It did lead me to believe in connection, in love, in compassion, and in the many ways that, working together, we can make life better for humanity and for all of the Earth’s beings.
I recognize that many would say there is no need for religion in order to do these things – that a religion that does not impose beliefs is benign but unnecessary. For anyone who is able to find and strengthen their own sense of purpose, engage in the betterment of the world, enter into deep connection with others, and engage meaningfully with people of different experiences and perspective on their own, I completely agree.
For me, and for many others, doing this on our own is difficult. We are too easily affected by the daily media and advertising onslaught that teaches selfishness, vanity, fierce individualism, and materialism. If we do not want to live that kind of life, we need to find a place that supports us in pursuing the opposite. A Unitarian congregation does that for us. It provides a safe place where we can take our sorrows, joys, needs, longings, struggles, and energies. It provides opportunities to stop and reflect, opportunities to learn how others see the world, opportunities to engage with diverse teachings and philosophies, and most of all, a safe, accepting space where we can increasingly become the best people we can be.

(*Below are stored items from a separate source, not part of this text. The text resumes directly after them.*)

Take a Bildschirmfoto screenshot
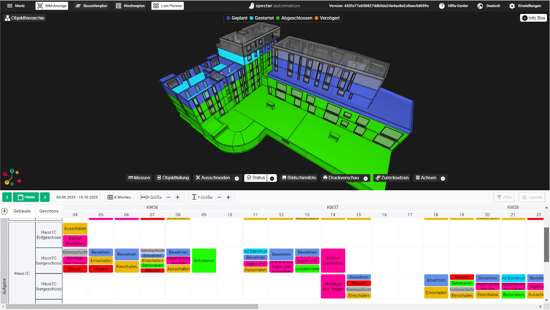The image size is (550, 310). pos(299,178)
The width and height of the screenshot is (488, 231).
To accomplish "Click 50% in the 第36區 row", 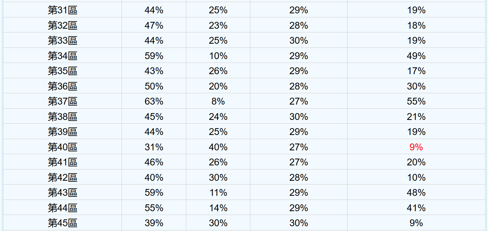I will click(154, 86).
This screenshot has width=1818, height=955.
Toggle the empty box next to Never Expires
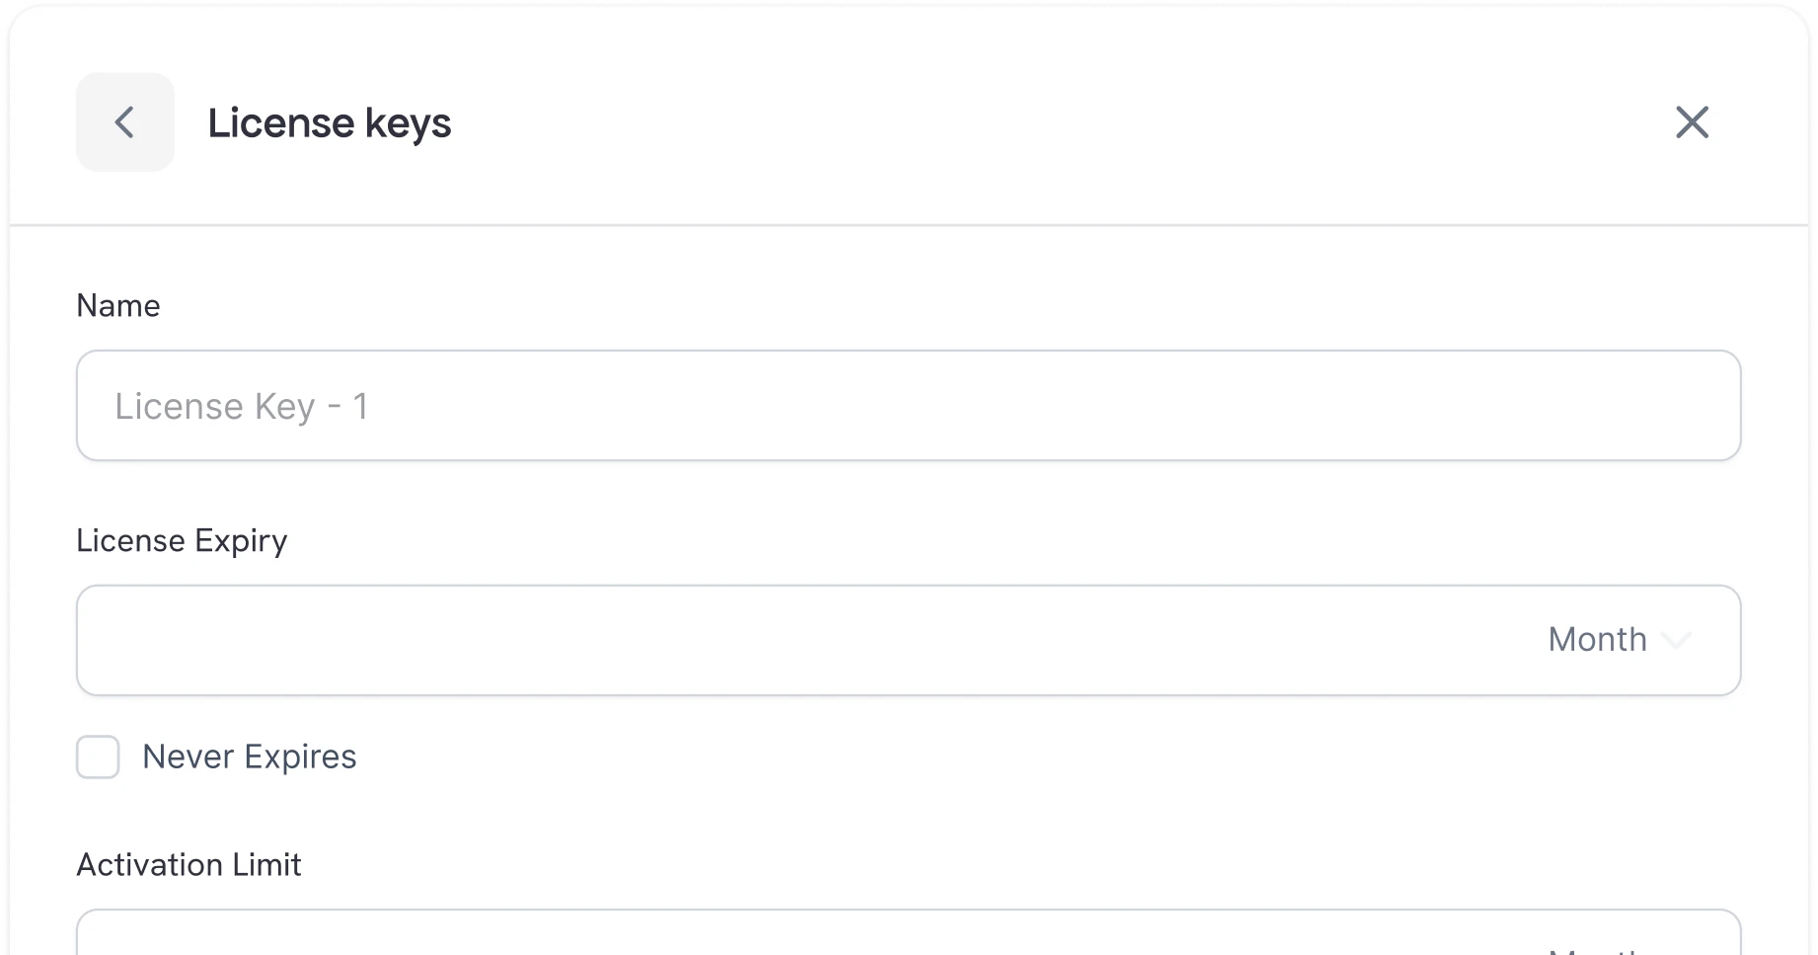pyautogui.click(x=98, y=757)
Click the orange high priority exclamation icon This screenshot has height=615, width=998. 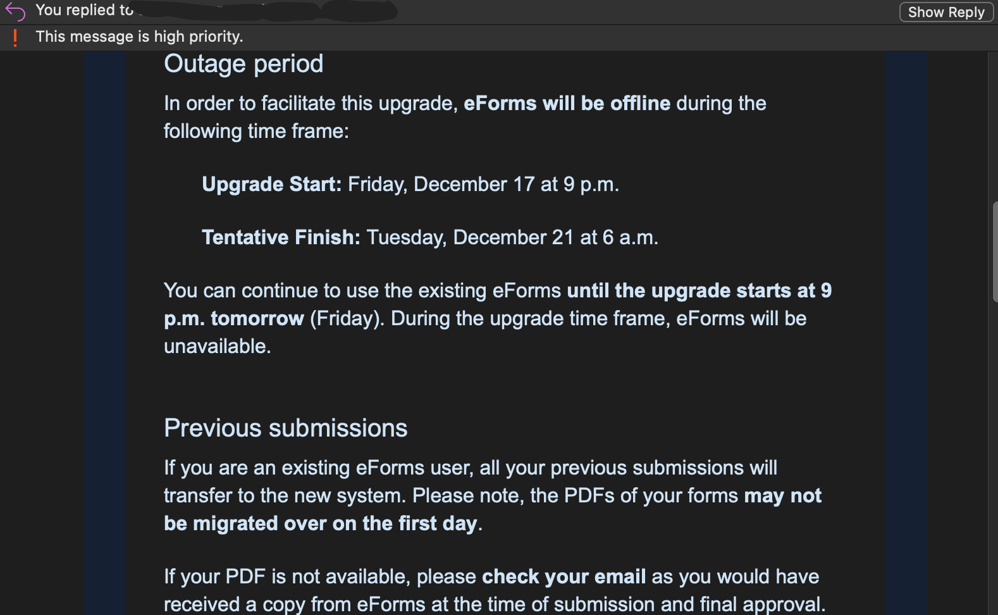coord(15,38)
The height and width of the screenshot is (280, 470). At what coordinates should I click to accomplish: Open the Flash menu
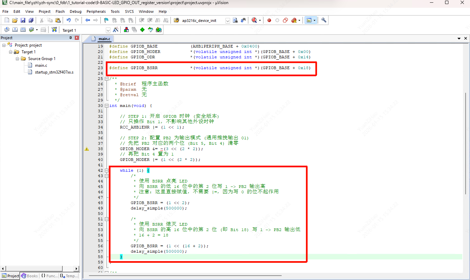click(x=60, y=11)
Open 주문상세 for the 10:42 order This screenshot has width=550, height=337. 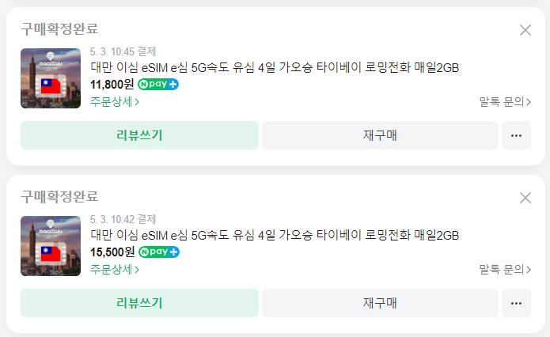[x=115, y=269]
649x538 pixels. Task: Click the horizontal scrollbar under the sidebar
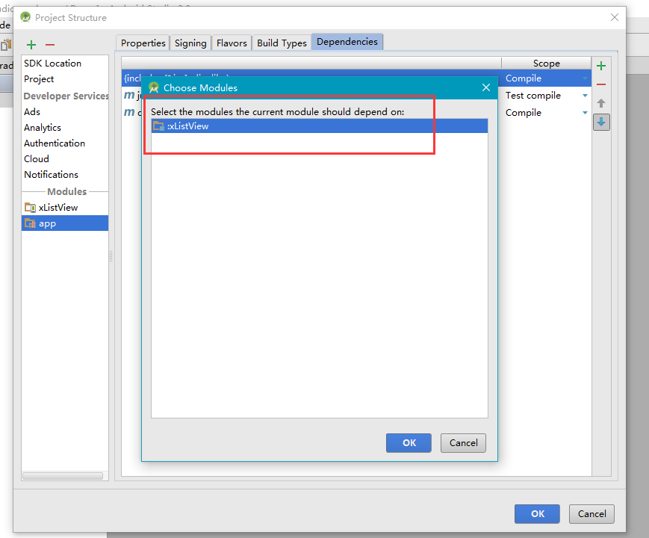point(63,476)
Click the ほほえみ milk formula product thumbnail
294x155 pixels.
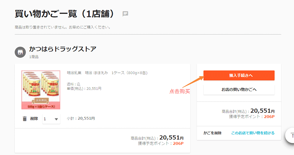(38, 90)
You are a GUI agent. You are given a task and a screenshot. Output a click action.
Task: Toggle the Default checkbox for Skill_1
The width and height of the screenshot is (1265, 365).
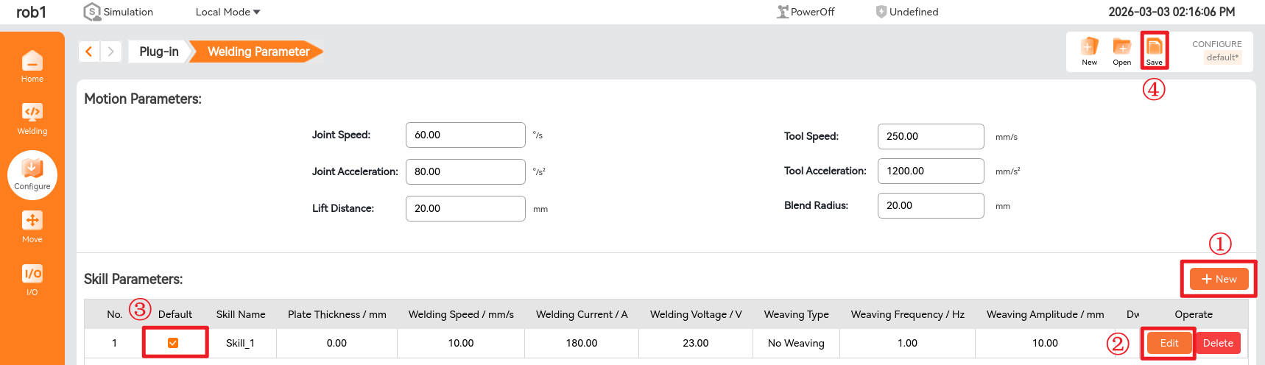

Unitarianism is not perfect, but it is a religion in motion – it is ever-changing and evolving to adapt to the needs and realities of the times. Today, an important justice issue is equality for same-sex couples. We recognize the importance of that struggle and have engaged fully in it. We also understand that any group that calls itself a religion has a special responsibility to help right the wrongs perpetrated by religion in the past.
We also recognize that some of the things any ‘religion’ does – even the most inclusive and radical one – seem increasingly odd as norms and expectations change. A Unitarian service can seem oddly quaint and even naff to a generation raised on music videos, computer games, and the world wide web. Hymns – even with inclusive language – do not speak to everyone! Like all institutions, we experience some inertia and change more slowly than we would like. But, like any institution that will survive, we are changing and evolving to meet the needs and expectations of today’s context. We engage in the struggle to change our practices just as we struggle to grow as people and to do what we can to help make a more just and peaceful world.